**** Supplied passage ****

Friday 27 March 2015

Wounding To Heal: how a trip to the physiotherapist gave me a love for pain

 “Just like there's always time for pain, there's always time for healing.” 
― Jennifer BrownHate List

 I just got back from a second round of IMS with my physiotherapist. IMS is a therapy involving placing needles into the muscle bed and stimulating the muscles, by manipulating the needles so the muscles "fan" out. These normally tight balls of muscle then open up and lengthen like they should.

 It. Really. Hurts.

I was using my "labour breathing" to work through some of the pain of the muscles contracting.  I will sheepishly admit that today, I had a few spots of "involuntary condensation" develop in the corners of my eyes during the procedure.

It was something that my physiotherapist said last visit that has really got me thinking. He said, "Sorry Jenn, for the pain, I really am, but I need to wound you, in order to really heal you". Huh...... Kind of seems backwards doesn't it? But, here's the thing, my muscles a few days later felt more open, and less pained then they have in years. I have been so locked up in my muscles, that it was pulling my spine out of alignment, and I can say that really hurts, too! But here, after this painful treatment, I was experiencing less chronic pain! Booyah!!      

I can't help thinking that this is so much like other areas of our lives. We can be locked up as humans in other ways, too. Often because of wounds from the past, emotionally we "ball up" and turtle in, or build up walls to protect ourselves from being wounded again. The problem with doing this is, it causes us to be stunted emotionally in our growth. It keeps those we love out, and keeps us locked in a prison of pain that never gets healed. Chronic pain sucks. It's draining. It's demoralizing. It's discouraging. It keeps us from really living life and encountering the fullness of others around us. It also keeps people from really knowing us, as well.

****

> **Required action**
In the post about IMS therapy, what did the physiotherapist say he needed to do in order to really heal the writer?

**** Recorded data ****

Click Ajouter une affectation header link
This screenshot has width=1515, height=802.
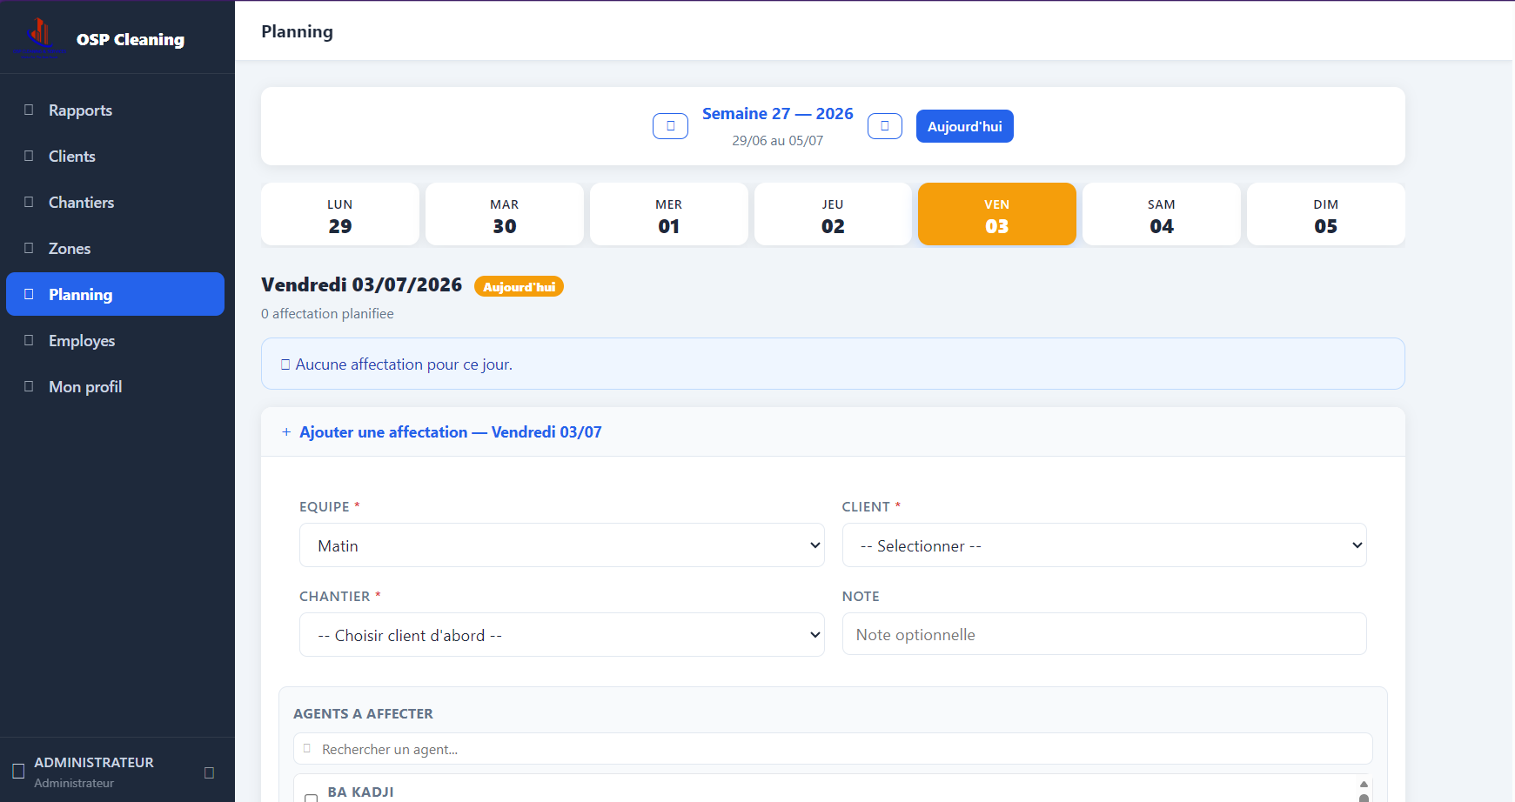(x=450, y=432)
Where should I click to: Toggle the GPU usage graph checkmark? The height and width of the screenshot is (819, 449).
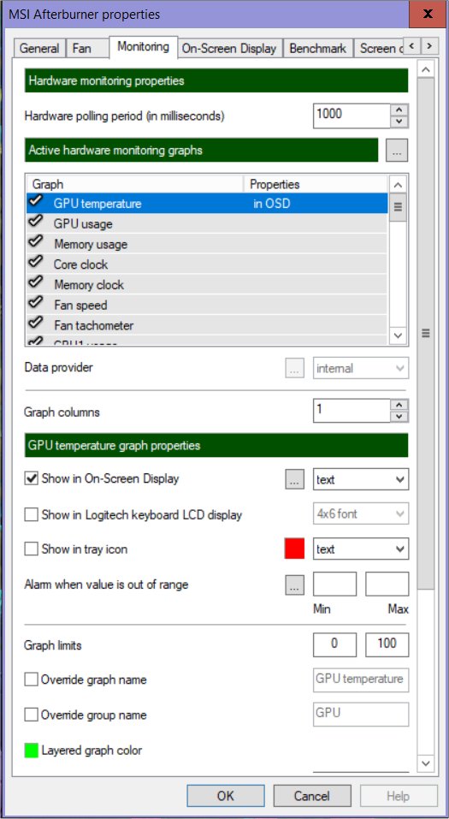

****

> **Written reply**
He said he needed to wound the writer.